GIVEN EXERCISE A =
In the Irish employment law FAQ, under what circumstances can an employee be dismissed without receiving any warnings?
GIVEN EXERCISE B =
Return the passage of the Irish employment law FAQ from "1. There is no hard" up to and including "to be sure.", unchanged.
GIVEN EXERCISE C =
Resume the Irish employment law FAQ after its final sentence, keeping its question-and-answer format.

DOCUMENT EXCERPT =
Q 8. irish law on references for work

 

      1. I have written about references in the past. In summary, there is no obligation on the employer to give a reference for a departing, or departed, employee. In fact, some employers have a policy of not giving references. If the employer does give a reference, though, it should be accurate and not misleading.

Q 9. how many verbal and written warnings

 

      1. There is no hard and fast rules or regulations about how many warnings an employer should give an employee. On occasion, an employee can be summarily dismissed without any warnings if the conduct is so bad that it warrants instant dismissal. Most disciplinary procedures will provide for 3 or 4 warnings, but if you are an employee you need to read your workplace disciplinary procedure to be sure.

Q 10. can employer impose electronic time system

 

      1. Yes.

Q 11. smoke break entitlements ireland

 

      1. There is no legal entitlement to a smoke break. Your entitlements to rest breaks, for smokers and non smokers, are the same. Read about rest breaks in the workplace here.

Q 12. legal fees wrc

 

      1. If you bring a claim to the WRC (Workplace Relations Commission) both parties pay their own legal expenses/fees.

Q 13. as an employer can i decide when my employees take hoildays

 

      1. Yes.

Dataset rows:
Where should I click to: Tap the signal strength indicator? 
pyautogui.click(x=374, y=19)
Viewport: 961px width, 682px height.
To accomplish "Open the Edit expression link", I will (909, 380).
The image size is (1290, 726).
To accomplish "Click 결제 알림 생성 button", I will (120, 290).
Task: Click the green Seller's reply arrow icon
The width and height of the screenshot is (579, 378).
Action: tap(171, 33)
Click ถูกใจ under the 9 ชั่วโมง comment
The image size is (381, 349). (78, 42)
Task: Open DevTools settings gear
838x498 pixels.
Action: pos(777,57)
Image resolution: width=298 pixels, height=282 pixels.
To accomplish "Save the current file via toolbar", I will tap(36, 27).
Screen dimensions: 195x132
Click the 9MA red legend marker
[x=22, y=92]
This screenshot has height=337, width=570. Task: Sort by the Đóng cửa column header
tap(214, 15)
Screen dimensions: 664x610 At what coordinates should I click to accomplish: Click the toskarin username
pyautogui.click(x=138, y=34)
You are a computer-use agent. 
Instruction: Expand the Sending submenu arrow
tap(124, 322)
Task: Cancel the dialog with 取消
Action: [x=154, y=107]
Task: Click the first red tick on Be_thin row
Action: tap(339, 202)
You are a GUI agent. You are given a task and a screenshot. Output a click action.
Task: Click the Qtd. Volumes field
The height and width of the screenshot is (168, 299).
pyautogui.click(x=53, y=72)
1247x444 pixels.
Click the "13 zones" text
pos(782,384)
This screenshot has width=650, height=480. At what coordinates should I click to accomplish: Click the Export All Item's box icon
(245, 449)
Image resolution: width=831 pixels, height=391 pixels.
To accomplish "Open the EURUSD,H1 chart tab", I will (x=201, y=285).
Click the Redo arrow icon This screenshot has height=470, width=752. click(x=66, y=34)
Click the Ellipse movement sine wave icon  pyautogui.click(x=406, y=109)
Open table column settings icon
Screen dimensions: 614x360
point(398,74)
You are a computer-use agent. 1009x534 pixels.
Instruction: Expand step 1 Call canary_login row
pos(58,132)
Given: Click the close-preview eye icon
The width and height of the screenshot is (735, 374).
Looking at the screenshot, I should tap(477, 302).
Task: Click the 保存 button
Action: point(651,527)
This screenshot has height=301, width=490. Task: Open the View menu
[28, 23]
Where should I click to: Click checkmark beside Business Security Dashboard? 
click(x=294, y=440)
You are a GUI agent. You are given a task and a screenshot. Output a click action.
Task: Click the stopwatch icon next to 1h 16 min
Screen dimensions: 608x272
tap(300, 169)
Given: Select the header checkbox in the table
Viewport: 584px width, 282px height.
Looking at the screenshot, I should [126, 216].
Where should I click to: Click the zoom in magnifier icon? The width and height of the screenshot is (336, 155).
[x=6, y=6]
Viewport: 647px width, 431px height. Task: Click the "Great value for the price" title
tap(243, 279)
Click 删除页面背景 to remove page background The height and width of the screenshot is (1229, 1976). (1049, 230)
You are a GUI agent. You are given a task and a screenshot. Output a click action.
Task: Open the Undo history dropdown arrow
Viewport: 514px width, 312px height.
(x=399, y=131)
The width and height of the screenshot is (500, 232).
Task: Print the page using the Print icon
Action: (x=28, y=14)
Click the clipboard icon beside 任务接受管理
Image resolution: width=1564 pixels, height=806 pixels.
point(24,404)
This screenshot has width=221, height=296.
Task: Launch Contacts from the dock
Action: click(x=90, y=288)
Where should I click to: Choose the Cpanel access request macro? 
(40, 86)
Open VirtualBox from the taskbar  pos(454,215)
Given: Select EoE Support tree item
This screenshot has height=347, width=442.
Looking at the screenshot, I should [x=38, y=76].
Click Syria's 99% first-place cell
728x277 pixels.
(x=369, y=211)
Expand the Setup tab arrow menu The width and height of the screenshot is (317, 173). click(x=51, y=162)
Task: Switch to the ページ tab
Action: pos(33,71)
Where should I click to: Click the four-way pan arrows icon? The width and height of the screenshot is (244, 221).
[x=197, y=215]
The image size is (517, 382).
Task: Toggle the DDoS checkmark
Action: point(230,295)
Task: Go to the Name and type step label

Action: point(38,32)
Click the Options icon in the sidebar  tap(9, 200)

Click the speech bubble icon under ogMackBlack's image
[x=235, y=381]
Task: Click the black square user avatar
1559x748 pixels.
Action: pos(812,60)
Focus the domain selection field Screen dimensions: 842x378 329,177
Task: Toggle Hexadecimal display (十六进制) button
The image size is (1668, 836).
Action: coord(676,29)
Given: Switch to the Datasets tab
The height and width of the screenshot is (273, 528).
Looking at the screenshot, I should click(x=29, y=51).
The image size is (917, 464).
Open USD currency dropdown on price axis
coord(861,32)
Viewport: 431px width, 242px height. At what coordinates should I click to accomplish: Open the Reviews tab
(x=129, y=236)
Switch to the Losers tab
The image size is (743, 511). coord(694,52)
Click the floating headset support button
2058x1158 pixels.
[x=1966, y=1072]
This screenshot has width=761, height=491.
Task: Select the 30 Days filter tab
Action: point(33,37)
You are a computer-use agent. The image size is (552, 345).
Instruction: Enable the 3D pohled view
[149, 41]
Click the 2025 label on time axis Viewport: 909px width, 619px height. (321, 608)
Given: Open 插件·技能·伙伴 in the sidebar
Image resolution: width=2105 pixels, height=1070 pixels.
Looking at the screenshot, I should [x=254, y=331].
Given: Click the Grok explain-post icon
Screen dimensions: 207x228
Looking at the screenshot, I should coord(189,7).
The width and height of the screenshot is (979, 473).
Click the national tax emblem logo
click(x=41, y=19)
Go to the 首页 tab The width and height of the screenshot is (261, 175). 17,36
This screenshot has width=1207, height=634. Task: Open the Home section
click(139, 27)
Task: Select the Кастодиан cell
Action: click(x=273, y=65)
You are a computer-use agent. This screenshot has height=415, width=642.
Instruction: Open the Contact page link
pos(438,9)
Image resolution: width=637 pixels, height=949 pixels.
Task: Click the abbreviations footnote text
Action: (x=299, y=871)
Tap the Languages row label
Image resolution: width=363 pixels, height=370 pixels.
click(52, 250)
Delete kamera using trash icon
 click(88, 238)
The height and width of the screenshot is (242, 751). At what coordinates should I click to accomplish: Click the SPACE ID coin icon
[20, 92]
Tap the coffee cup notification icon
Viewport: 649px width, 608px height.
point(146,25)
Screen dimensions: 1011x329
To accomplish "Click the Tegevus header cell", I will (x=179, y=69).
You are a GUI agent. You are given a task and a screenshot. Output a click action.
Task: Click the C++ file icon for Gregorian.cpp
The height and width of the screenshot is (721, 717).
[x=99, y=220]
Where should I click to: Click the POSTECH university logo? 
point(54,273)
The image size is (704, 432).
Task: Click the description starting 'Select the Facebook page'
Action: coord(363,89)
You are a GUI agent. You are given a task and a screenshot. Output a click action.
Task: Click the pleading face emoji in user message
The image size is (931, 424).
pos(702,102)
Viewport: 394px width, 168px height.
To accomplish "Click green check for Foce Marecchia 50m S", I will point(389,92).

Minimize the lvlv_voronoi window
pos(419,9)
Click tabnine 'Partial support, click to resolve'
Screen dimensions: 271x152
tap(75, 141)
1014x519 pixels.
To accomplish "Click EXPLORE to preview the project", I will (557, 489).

EXERCISE ANSWER A =
An employee can be summarily dismissed without any warnings when the conduct is so bad that it warrants instant dismissal.

EXERCISE ANSWER B =
1. There is no hard and fast rules or regulations about how many warnings an employer should give an employee. On occasion, an employee can be summarily dismissed without any warnings if the conduct is so bad that it warrants instant dismissal. Most disciplinary procedures will provide for 3 or 4 warnings, but if you are an employee you need to read your workplace disciplinary procedure to be sure.

EXERCISE ANSWER C =
Q 14. in irish law can you be contacted about work when your off sick

 

      1. Yes, but the employer needs to be careful about this. However, there is no legal impediment to the employer contacting an employee, and it is advisable to do so to see how the employee is and enquire about his/her welfare.

Q 15. in republic of ireland can you be made work overtime

 

      1. The situation regarding overtime should be set out in your contract but, generally, an employee being requested to overtime and refusing may be guilty of misconduct by virtue of refusing a reasonable request of the employer. There would need to be a bit of give and take on both sides, though, and the contract of employment should be reviewed carefully.

Q 16. can i get wages owed after 7 years in ireland

 

      1. No, you are out of time. The statute of limitations for contract litigation is 6 years.

Q 17. what s the next step if you are on final warning?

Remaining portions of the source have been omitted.